▶ _Document_:

══════════

Lieberman’s uphill climb to an NBA bench

Nancy Lieberman

Pioneers don’t usually get to enjoy the benefits of the new ground they broke. Most often, they strike down barriers in service to future generations. So it’s gratifying to see Nancy Lieberman, a revolutionary of women in sports, herself walk down the path she’s paved for others.

The Sacramento Kings have hired Lieberman as an assistant coach, making her the second woman on a bench in the NBA. The first was Becky Hammon, who joined the San Antonio Spurs’ coaching staff last year and might have the best shot at becoming the first female head coach of a major professional men’s team — at 38, she is nearly two decades younger than Lieberman. “Becky opened up a lot of doors even for myself,” Lieberman told the Associated Press after the Kings’ announcement. Certainly, Hammon signaled a major shift in attitudes in traditionally male sports, which has allowed other women, such as Lieberman and newly hired Arizona Cardinals coach Jen Welter, to follow suit.

══════════

▶ _Listed records_:
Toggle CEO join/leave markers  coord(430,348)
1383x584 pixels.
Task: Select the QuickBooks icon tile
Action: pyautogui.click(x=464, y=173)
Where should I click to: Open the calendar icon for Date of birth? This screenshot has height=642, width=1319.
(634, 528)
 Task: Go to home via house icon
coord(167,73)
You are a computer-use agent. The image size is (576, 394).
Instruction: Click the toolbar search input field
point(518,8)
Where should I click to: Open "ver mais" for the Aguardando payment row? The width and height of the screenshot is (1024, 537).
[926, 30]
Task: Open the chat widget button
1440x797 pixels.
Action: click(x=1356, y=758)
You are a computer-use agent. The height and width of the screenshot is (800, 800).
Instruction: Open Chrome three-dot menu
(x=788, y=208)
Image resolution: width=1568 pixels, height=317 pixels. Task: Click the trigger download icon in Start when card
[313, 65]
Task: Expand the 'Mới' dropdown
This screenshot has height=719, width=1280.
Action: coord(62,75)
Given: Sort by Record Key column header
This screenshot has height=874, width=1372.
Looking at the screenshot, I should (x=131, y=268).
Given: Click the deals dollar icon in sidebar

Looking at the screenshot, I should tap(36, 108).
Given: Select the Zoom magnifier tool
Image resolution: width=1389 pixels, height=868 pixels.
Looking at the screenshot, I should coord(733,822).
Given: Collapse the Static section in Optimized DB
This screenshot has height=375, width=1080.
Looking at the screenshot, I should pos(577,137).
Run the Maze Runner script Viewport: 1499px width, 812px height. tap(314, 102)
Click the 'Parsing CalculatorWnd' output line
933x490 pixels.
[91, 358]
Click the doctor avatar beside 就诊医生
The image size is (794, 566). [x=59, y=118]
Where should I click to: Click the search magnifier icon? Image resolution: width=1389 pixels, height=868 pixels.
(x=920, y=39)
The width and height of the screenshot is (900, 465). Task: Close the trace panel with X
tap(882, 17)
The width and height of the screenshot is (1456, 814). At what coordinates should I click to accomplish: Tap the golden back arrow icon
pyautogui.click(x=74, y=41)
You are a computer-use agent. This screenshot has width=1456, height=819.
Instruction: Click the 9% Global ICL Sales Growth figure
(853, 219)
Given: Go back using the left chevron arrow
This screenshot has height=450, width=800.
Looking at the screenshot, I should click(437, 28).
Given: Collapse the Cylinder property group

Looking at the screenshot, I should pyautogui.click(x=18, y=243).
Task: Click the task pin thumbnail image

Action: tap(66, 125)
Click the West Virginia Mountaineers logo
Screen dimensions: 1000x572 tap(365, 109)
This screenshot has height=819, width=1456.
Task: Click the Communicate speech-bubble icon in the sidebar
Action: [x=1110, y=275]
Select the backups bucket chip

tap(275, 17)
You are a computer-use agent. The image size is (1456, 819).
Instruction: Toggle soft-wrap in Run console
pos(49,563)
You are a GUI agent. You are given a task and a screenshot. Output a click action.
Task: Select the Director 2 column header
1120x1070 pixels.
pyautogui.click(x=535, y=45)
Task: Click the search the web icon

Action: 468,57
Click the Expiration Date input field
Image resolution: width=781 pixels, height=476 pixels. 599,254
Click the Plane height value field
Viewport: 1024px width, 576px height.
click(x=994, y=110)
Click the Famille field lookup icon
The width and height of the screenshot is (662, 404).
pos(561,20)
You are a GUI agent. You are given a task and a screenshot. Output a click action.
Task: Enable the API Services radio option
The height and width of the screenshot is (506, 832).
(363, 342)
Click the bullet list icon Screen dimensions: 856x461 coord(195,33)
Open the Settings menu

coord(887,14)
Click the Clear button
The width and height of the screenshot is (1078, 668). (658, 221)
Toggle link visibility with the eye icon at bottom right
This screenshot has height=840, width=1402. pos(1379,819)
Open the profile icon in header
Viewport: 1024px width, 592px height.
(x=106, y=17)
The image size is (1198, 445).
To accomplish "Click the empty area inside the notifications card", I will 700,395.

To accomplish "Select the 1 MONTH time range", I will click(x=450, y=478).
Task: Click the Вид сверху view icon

══════════

▶ _Short problem_:
Answer these questions using the article on Nancy Lieberman.
1. According to the opening paragraph, in service to whom do pioneers most often strike down barriers?
2. Which team hired Lieberman as an assistant coach?
3. How old is Becky Hammon, according to the article?

▶ _Expected answer_:
1. Future generations.
2. The Sacramento Kings.
3. 38.